[OPDRACHT]: Noteer alsjeblieft woordelijk het gedeelte van de tekst over de ooievaar dat opent met de woorden "Uit Maerlant; ‘Ciconia, dat" en sluit met "door te klepperen.".

[GEËXTRAHEERDE TEKST]:
*****

Uit Maerlant; ‘Ciconia, dat is de ooievaar die met de bek geluid maakt en anders heeft hij geen geluid of zang dan dat hij met de bek geklank maakt. Men zegt het dat ze jongen winnen, naar die ze in het land geschapen vinden dat het bejaagt, is het groot of klein of ze zijn algemeen’. Een zeer oud bijgeloof is dat de ooievaar bij ons in vogelgestalte leeft en in de ver gelegen gebieden echter, nadat ze in de herfst vertrokken zijn, mensen worden die zich alle jaren voor enige tijd in ooievaars veranderen. Als hij een tong had, men geloofde in veel gebieden dat hij die niet had, dan zou hij spreken en land en mensen verraden omdat hij alles ziet en hoort. Als er wat bijzonder gebeurt geeft hij dat te kennen door te klepperen.
Uit Bock.

*****

[DATASETFRAGMENTEN]:
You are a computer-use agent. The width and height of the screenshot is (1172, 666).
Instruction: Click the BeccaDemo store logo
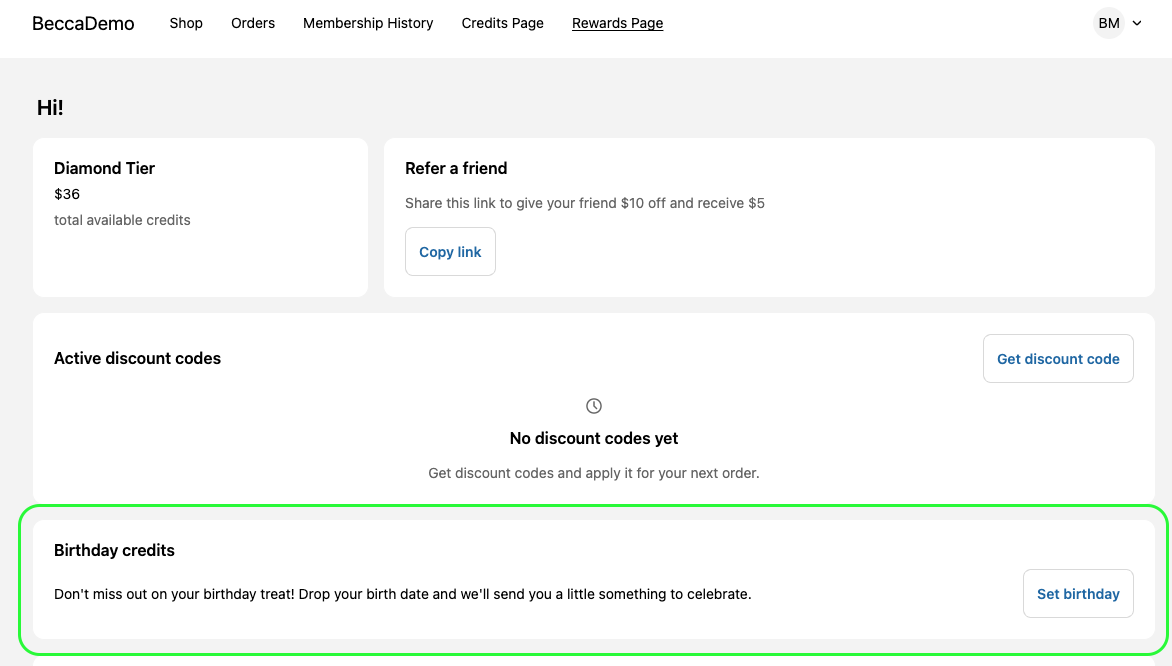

*****

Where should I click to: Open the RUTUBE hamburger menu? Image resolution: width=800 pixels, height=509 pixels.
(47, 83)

*****

[UITWERKING]:
Uit Maerlant; ‘Ciconia, dat is de ooievaar die met de bek geluid maakt en anders heeft hij geen geluid of zang dan dat hij met de bek geklank maakt. Men zegt het dat ze jongen winnen, naar die ze in het land geschapen vinden dat het bejaagt, is het groot of klein of ze zijn algemeen’. Een zeer oud bijgeloof is dat de ooievaar bij ons in vogelgestalte leeft en in de ver gelegen gebieden echter, nadat ze in de herfst vertrokken zijn, mensen worden die zich alle jaren voor enige tijd in ooievaars veranderen. Als hij een tong had, men geloofde in veel gebieden dat hij die niet had, dan zou hij spreken en land en mensen verraden omdat hij alles ziet en hoort. Als er wat bijzonder gebeurt geeft hij dat te kennen door te klepperen.